The club finished the 1895–96 season on a high, winning the Walsall Junior Cup for the first time, with a 2–1 win over Bloxwich Strollers, the club committee deciding to distribute the gate money amongst the players as a reward, all of whom promptly signed on for the following season. It also reached the final of the Charity Cup again, going down to Hednesford Town in a replay.

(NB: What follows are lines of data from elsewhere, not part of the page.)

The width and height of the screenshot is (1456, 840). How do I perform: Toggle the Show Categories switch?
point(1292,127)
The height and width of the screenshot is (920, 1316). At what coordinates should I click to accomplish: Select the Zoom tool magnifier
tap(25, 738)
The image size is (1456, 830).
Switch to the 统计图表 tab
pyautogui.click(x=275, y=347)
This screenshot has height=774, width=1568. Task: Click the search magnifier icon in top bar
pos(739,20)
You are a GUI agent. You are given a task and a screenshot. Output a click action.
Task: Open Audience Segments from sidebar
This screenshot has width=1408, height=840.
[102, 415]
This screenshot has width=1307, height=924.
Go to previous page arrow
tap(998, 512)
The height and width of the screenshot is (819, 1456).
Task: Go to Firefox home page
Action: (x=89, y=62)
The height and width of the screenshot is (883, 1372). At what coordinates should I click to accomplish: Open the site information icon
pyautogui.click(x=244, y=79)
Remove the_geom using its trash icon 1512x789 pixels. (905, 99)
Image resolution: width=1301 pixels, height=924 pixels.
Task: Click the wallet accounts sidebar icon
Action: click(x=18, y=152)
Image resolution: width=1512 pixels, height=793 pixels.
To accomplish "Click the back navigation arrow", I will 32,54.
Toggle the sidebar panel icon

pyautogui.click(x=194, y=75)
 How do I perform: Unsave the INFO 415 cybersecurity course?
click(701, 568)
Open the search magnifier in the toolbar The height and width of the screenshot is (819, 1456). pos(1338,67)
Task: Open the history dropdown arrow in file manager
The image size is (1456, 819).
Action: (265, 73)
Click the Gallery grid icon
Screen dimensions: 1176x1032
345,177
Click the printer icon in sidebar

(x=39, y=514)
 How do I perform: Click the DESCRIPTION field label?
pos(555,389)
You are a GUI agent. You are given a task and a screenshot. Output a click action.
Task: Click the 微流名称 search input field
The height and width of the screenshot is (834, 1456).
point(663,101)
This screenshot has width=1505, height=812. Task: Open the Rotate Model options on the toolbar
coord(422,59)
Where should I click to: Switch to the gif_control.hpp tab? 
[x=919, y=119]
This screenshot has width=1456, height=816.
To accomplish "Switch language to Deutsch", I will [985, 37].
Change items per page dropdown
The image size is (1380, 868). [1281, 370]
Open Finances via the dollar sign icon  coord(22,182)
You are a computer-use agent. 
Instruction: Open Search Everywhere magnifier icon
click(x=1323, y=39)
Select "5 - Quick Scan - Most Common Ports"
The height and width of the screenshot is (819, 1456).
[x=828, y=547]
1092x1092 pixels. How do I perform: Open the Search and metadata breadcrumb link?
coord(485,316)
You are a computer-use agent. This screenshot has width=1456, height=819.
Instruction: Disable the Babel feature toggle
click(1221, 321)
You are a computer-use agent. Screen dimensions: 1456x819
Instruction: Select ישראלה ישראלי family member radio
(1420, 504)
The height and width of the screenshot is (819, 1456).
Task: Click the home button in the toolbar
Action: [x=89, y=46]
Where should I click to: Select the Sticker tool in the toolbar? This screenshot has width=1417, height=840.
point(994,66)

===Collapse and brief revival===

However, the club collapsed at the start of the 1896–97 season; it had arranged to move to a new ground closer to the centre of town, but the arrangement collapsed, and the club's future was in serious doubt. It survived only by merging with Pleck St John's, who had a ground on Darlaston Road near the Brown Lion inn, but a number of its players had already found employment elsewhere because of the uncertainty. It finished 8th out of 10 in the Walsall League and the club was wound up in August 1897.

The club was re-founded in 1898, and (re-)joined the Walsall and District League, but the revival was not successful; in the Wolverhampton Charity Cup for example the club was trounced 13–0 by Willenhall Pickwick. Its ultimate demise was a consequence of a falling-out with its landlord. The club originally used the Four Ways Inn at Birchill as its headquarters, owned by Herbert Tuckley, but when the club decided at the start of 1899 to shift its operations to another public house, Tuckley intercepted the rent demand for the ground, paid it, and claimed that he had usurped the tenancy; he then removed the ground equipment to stop the club playing. Although Tuckley was forced to give way, the club never properly recovered, and did not see out the 1899–1900 season.

The name was re-used in 1911 when Walsall United changed its name.

==Colours==

The club wore white shirts and blue (serge) knickers. Whether coincidental or not, these were the same colours as the old Walsall Town club.

==Ground==

The original club played on Wolverhampton Road before spending its final season at Darlaston Road. The 1898–99 incarnation also played at a ground on the Wolverhampton Road, with the entrance at Pargeter Street.

==Nickname==

The club was often referred to as the Unitarians, although, confusingly, another club called Walsall Unitarians, playing on the West Bromwich Road, started up in 1893.

==Honours==

- Birmingham Junior Cup
  - Winner: 1894–95

- Walsall Junior Cup
  - Winner: 1895–96

- Walsall Hospital Charity Cup
  - Winner: 1894–95
  - Runner-up: 1892–93, 1895–96

==Notable players==

William "Artful" Taylor played for the club before joining Walsall Town Swifts; after a broken leg in his debut, he was moved back from centre-forward to centre-half, where he proved effective. He died of pleurisy attributed to a chill caught in a match against Liverpool in April 1897.